§ Problem to work on:
With the line containing "Inne wzory (50, 301)" as the start and the line containing "Pickup requests via API request (600, 400)" as the end, transcribe that span of the entries below exactly, including both.
*** Stored data ***
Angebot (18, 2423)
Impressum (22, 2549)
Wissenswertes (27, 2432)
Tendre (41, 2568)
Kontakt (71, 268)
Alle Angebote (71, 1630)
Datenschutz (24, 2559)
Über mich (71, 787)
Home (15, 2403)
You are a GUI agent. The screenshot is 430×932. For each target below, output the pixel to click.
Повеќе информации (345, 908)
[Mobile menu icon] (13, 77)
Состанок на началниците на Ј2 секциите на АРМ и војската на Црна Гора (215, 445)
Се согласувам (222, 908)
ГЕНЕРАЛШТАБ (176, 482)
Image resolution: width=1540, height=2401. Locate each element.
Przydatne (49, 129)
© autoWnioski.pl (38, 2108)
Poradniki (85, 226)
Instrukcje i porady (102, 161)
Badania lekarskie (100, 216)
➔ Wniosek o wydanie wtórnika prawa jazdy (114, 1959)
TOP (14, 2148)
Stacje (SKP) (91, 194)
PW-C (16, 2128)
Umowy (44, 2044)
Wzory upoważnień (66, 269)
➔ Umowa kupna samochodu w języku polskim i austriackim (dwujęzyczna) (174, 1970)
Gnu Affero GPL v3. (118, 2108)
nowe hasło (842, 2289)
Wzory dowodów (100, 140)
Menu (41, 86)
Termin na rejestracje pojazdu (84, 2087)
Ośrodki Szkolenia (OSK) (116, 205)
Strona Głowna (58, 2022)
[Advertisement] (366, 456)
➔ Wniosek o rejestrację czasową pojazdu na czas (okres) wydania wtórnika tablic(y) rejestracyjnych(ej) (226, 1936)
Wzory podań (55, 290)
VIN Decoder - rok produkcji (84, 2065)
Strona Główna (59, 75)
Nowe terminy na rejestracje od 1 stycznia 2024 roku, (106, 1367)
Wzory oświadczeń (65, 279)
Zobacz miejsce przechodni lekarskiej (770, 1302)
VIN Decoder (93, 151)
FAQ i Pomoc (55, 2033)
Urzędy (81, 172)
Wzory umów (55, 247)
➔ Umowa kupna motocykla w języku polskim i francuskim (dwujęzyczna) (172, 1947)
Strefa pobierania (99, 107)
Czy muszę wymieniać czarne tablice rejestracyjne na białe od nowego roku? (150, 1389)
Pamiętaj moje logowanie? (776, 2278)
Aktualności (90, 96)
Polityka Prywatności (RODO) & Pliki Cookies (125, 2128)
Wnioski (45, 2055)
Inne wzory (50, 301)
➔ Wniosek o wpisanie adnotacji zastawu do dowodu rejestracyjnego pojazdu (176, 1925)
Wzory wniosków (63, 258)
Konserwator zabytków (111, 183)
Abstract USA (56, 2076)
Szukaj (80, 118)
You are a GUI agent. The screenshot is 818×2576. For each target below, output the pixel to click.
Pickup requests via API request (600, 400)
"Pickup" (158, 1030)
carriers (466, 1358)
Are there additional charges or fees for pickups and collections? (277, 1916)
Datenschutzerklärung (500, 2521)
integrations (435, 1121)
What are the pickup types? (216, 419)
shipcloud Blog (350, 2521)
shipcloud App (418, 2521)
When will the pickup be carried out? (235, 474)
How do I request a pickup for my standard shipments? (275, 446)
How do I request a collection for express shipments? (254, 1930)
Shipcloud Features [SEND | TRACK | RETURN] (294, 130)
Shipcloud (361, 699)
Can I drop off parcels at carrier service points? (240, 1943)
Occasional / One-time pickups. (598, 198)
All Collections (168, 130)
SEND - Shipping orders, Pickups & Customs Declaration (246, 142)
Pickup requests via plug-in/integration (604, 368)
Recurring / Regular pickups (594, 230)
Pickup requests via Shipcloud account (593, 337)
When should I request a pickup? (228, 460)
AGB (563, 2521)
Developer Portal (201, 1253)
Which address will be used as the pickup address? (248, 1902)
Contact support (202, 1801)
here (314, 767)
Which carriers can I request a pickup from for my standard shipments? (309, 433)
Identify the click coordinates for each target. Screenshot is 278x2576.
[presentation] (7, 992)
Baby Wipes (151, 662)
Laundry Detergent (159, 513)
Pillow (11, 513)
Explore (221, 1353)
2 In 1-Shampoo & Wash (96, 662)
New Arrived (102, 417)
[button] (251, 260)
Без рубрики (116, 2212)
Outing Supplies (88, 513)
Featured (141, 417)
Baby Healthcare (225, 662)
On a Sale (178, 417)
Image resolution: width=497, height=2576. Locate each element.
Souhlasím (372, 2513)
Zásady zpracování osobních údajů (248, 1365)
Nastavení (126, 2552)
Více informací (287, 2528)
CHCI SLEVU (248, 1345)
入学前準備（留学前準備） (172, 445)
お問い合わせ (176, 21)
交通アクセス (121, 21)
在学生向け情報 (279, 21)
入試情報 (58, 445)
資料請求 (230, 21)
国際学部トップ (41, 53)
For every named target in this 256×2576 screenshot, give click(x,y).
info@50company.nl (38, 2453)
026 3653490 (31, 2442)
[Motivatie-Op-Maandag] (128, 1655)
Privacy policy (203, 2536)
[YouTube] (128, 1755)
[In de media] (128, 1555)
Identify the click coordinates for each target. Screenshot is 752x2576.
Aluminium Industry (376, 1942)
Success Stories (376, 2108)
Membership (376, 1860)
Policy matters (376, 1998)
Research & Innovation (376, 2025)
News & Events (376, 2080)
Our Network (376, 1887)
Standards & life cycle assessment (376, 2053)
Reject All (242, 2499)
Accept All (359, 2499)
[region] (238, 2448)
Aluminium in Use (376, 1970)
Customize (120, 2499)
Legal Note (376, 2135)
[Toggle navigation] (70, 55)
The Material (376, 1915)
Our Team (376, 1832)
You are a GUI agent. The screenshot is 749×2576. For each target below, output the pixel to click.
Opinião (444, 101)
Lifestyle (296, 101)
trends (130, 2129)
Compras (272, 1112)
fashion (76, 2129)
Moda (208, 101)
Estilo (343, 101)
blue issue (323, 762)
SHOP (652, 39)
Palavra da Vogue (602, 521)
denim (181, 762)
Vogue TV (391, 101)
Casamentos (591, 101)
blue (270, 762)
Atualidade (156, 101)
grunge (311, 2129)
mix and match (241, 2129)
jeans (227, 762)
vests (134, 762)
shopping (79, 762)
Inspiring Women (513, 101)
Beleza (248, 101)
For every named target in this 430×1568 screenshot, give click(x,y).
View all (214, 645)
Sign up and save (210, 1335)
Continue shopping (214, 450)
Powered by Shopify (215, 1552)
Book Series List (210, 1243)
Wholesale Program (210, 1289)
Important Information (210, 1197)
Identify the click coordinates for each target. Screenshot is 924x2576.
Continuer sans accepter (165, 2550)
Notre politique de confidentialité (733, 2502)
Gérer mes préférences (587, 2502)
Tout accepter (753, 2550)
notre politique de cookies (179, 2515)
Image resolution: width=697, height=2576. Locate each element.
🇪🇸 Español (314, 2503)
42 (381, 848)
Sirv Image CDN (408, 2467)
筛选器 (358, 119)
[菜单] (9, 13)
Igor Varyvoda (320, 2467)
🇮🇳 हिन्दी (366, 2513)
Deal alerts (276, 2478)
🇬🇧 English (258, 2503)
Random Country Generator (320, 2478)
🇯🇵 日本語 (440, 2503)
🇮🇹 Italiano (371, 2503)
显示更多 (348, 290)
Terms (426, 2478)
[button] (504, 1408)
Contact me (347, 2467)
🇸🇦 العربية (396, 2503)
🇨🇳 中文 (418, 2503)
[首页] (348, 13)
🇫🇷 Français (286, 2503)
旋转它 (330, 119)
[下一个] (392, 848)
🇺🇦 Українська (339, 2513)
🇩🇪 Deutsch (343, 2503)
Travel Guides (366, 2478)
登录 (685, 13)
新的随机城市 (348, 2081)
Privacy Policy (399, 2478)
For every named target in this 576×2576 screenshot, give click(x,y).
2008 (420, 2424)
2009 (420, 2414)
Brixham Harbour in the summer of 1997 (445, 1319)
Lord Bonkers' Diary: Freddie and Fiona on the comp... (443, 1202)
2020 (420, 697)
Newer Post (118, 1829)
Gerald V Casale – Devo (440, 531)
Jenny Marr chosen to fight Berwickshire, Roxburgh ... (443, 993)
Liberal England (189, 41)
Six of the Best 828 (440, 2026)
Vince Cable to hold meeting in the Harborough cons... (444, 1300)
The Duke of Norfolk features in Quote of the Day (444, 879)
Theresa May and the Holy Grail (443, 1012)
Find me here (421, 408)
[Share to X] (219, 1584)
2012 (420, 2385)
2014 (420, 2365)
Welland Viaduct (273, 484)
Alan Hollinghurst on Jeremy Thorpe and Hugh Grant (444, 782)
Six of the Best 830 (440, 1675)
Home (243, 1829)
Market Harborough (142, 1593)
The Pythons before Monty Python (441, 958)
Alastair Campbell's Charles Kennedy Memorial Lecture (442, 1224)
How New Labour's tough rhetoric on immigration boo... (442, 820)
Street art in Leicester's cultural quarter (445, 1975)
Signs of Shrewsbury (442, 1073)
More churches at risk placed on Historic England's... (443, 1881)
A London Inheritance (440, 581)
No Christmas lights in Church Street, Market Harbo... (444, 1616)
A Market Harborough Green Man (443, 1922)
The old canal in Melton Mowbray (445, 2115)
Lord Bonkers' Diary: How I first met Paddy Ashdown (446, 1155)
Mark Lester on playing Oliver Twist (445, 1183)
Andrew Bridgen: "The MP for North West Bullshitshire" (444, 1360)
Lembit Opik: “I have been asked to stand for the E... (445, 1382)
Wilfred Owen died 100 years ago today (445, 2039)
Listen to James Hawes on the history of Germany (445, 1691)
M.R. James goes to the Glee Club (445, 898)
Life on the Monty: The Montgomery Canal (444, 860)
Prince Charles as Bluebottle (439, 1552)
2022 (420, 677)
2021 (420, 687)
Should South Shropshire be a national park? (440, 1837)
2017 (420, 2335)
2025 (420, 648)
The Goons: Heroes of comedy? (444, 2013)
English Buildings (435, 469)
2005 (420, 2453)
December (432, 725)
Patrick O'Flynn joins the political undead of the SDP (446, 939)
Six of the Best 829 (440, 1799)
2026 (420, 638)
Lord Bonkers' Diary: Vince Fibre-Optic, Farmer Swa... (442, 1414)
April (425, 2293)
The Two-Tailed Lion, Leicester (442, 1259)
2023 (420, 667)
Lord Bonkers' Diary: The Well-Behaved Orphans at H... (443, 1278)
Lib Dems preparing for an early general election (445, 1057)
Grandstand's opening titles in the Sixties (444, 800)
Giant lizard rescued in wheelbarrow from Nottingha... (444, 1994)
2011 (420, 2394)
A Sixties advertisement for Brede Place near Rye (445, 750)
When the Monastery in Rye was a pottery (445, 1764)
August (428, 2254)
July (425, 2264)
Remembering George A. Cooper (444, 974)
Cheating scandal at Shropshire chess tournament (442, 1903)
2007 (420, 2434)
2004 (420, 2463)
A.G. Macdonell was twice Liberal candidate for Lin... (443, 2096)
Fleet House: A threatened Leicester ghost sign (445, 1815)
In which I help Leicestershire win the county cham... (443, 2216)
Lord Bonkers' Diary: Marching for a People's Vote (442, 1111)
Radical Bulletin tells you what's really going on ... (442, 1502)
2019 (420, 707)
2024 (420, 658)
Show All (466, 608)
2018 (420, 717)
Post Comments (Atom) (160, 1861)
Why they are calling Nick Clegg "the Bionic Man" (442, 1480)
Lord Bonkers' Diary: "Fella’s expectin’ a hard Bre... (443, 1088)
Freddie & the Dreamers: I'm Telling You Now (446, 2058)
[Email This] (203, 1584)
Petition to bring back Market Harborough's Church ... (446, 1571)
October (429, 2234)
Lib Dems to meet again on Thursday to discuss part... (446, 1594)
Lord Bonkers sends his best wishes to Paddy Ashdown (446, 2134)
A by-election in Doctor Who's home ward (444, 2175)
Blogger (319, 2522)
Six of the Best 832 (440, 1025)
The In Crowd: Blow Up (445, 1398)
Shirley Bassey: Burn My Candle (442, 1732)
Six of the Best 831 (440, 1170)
***
§ Completed exercise:
Inne wzory (50, 301)
➔ Wniosek o wpisanie adnotacji zastawu do dowodu rejestracyjnego pojazdu (176, 1925)
Wzory wniosków (63, 258)
Konserwator zabytków (111, 183)
Abstract USA (56, 2076)
Szukaj (80, 118)
You are a GUI agent. The screenshot is 818×2576. For each target below, output the pixel to click.
Pickup requests via API request (600, 400)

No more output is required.